Jumat, 13 Februari 2026

Belakangan ini, diskusi mengenai hukum emas digital atau kripto sering kali buntu pada label Halal-Haram. Padahal, jika kita bedah dengan logika sistem dan Ushul Fiqh, ada ruang luas untuk kita pahami sekaligus kritisi.

Belakangan ini, diskusi mengenai hukum emas digital atau kripto sering kali buntu pada label Halal-Haram. Padahal, jika kita bedah dengan logika sistem dan Ushul Fiqh, ada ruang luas untuk kita pahami sekaligus kritisi.
​Ada tiga poin penting yang perlu kita dudukan:
​Haram Preventif (Sadd adz-Dzari’ah):
Banyak fatwa muamalah digital saat ini bersifat "rem darurat". Tujuannya bukan menghambat teknologi, tapi melindungi masyarakat awam dari risiko (noise) yang lebih besar daripada manfaatnya. Ini adalah safety policy agar stabilitas ekonomi umat terjaga.
​Fatwa Tidak Berlaku Global:
Hukum muamalah kontemporer itu sangat kontekstual. Fatwa di satu negara bisa berbeda dengan negara lain karena bergantung pada kematangan regulasi dan kondisi sosiologis setempat. Jadi, melihat status hukum tidak bisa "pukul rata" tanpa melihat ekosistemnya.
​Ruang Bagi yang Berilmu (The Expert's Room):
Ini yang sering terlupakan. Fatwa umumnya ditujukan sebagai panduan umum (al-ammah). Namun, bagi individu yang memiliki instrumen keilmuan—yang paham cara kerja sistem, mampu melakukan risk management, dan bisa membedakan mana nilai intrinsik mana spekulasi—maka variabel "ketidakpastian" (gharar) tersebut bagi mereka sudah tereduksi. Ilmu pengetahuan adalah instrumen untuk memvalidasi apakah "sebab hukum" pelarangan tersebut masih relevan bagi dirinya atau tidak.

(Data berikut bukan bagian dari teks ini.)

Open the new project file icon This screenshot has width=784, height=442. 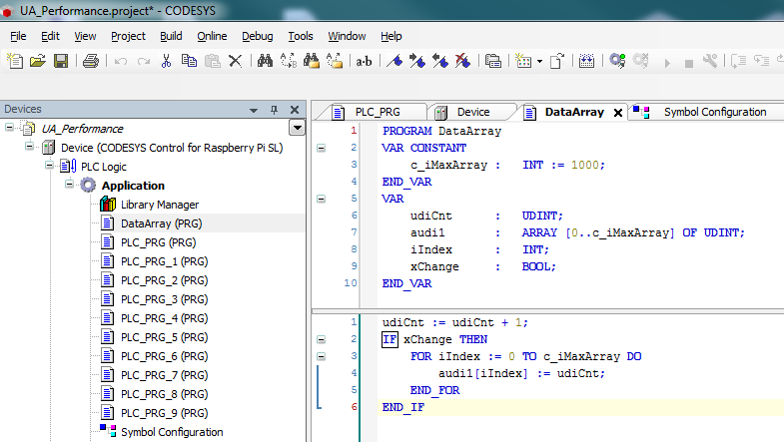point(15,61)
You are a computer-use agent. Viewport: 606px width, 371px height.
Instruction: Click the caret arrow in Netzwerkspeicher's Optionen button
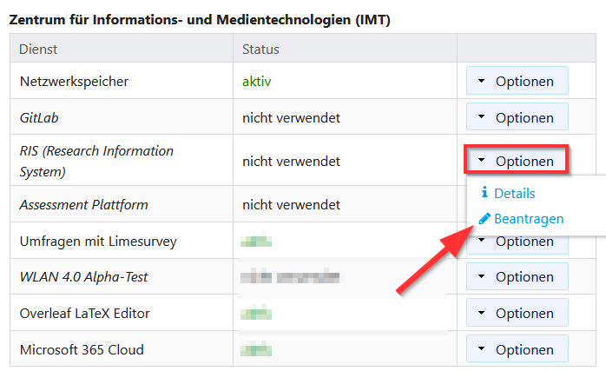(482, 82)
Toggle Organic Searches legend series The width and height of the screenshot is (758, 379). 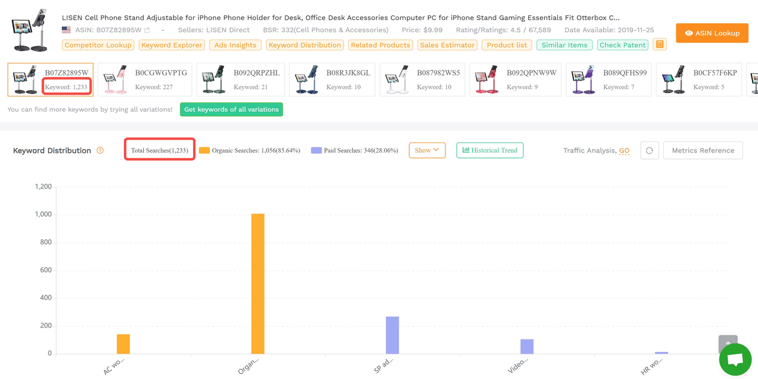[x=249, y=150]
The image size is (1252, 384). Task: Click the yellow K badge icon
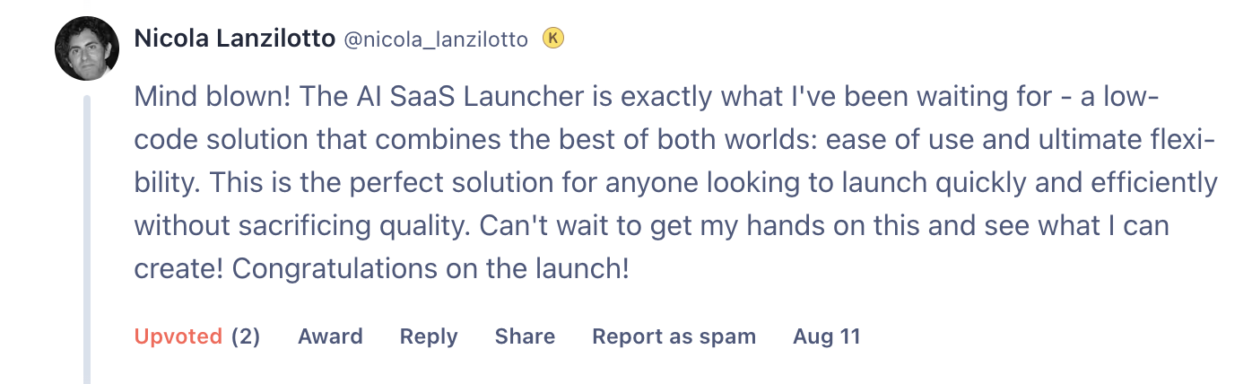(x=553, y=39)
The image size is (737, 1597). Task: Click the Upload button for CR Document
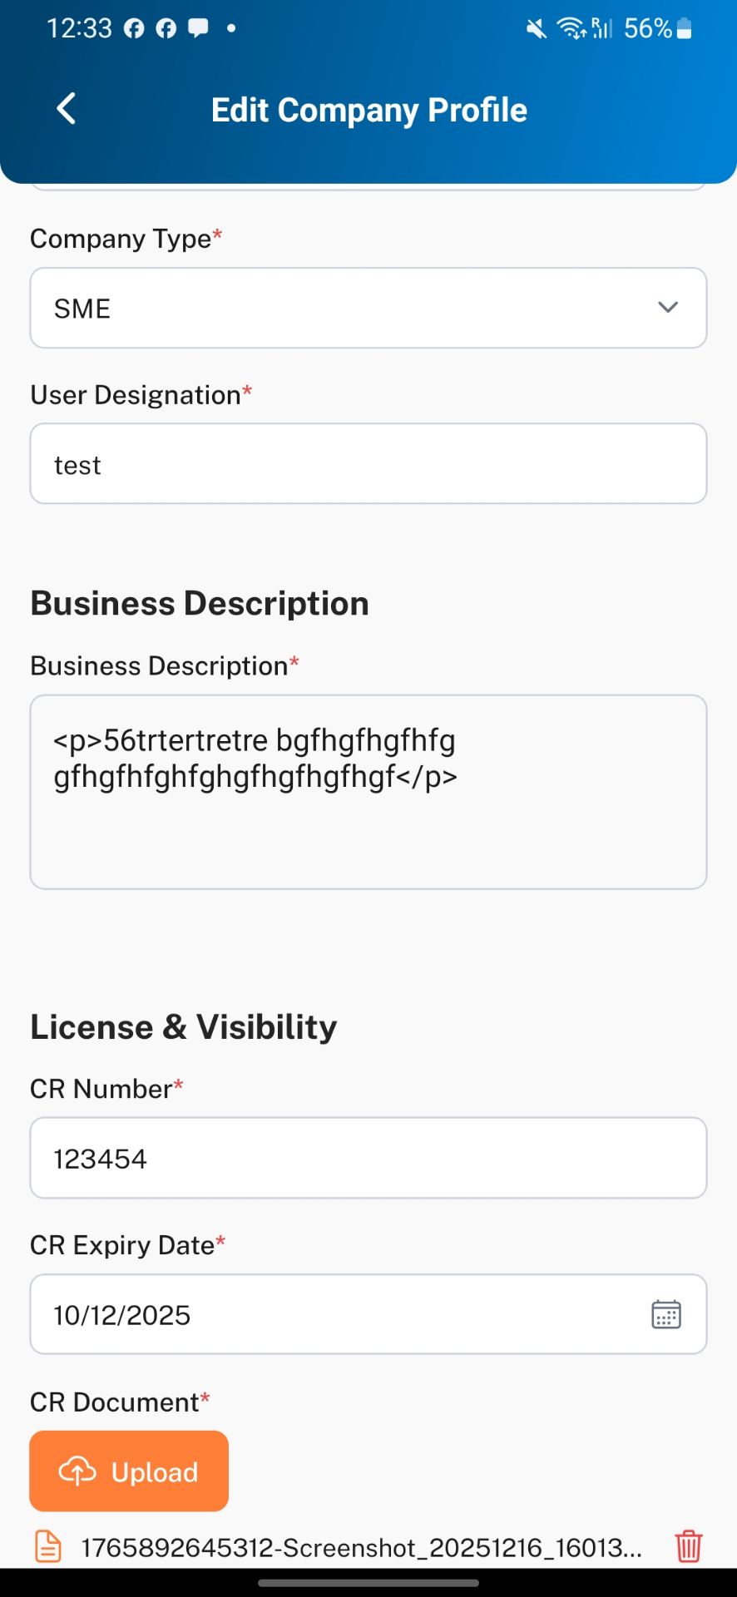point(129,1471)
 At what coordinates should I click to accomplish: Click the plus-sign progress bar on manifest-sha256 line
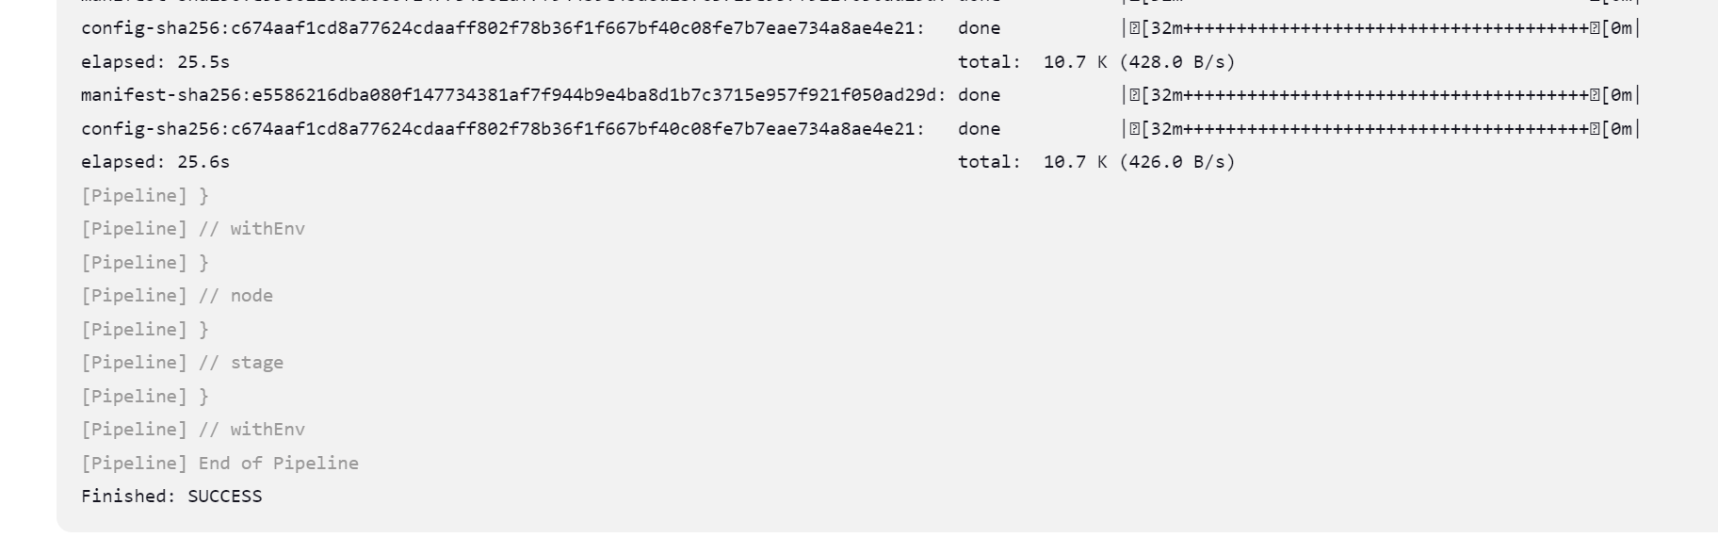tap(1381, 95)
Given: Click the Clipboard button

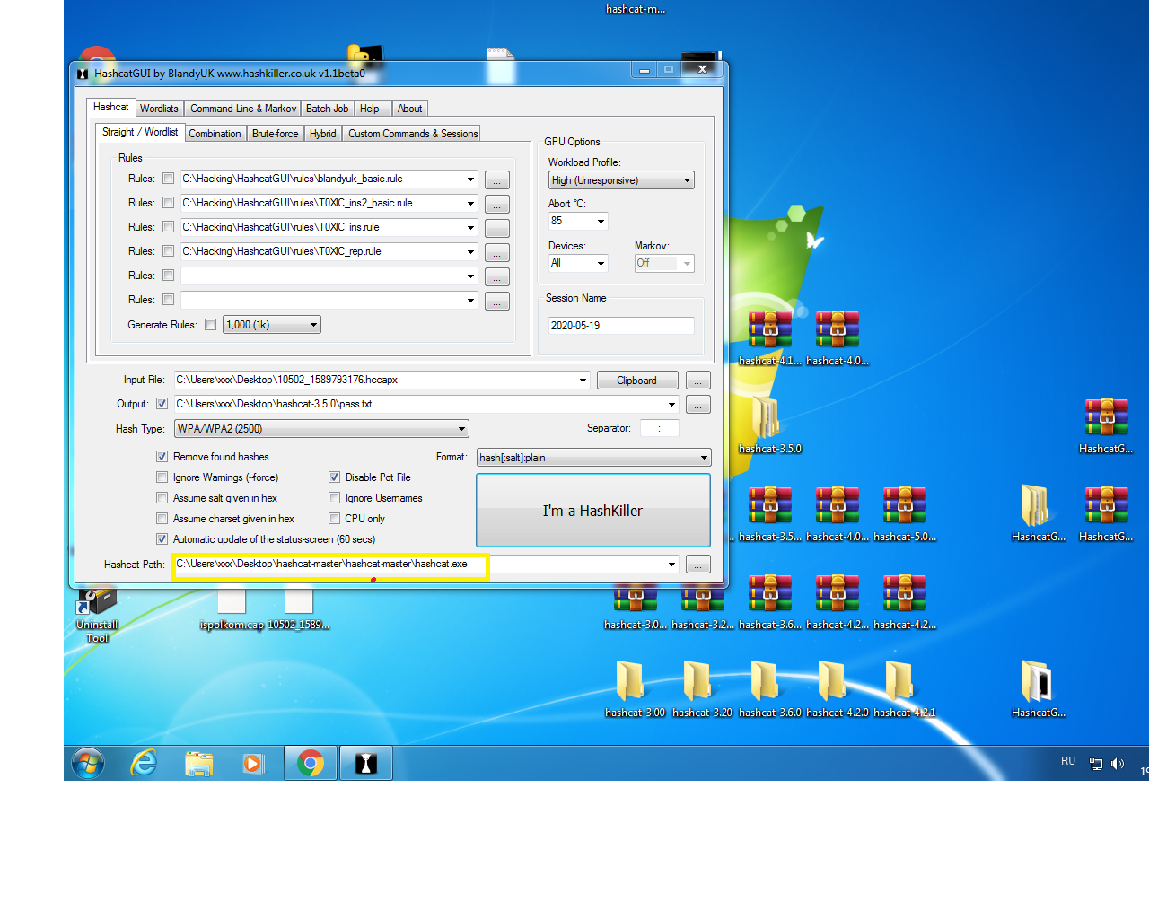Looking at the screenshot, I should (636, 381).
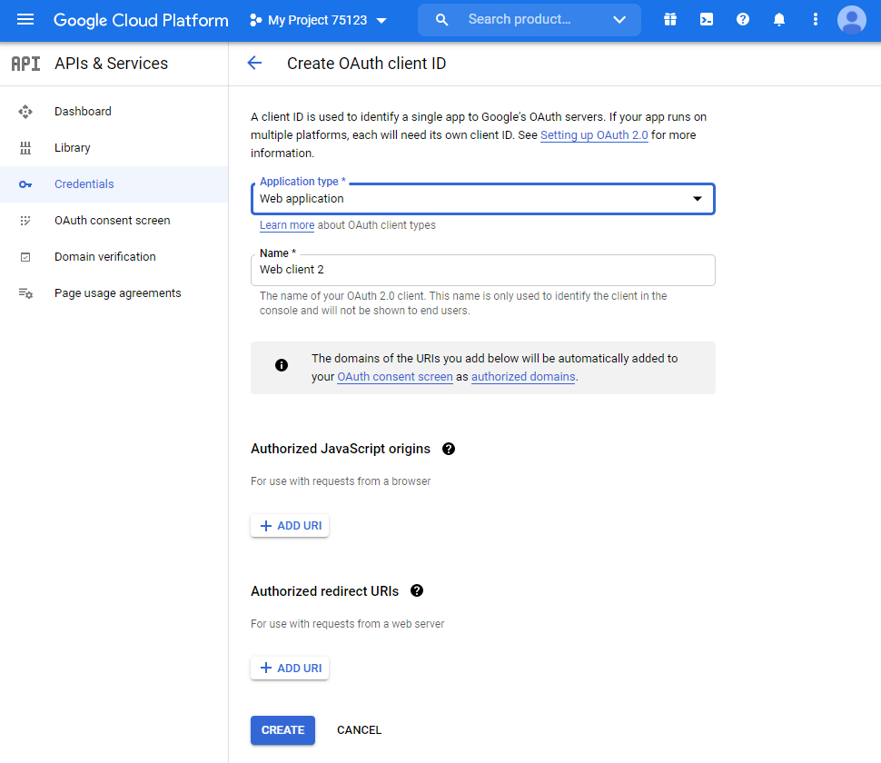Click into the Name text field
The width and height of the screenshot is (881, 763).
[482, 270]
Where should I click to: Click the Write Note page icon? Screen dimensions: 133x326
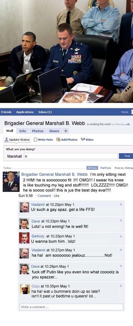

Kita harus menghormati fatwa sebagai upaya perlindungan publik, namun tidak boleh menjadikannya penjara intelektual. Tugas kita sebagai akademisi dan praktisi adalah terus memberikan masukan teknis agar hukum Islam bertransformasi dari sekadar "melarang karena waspada" menjadi "membimbing karena paham".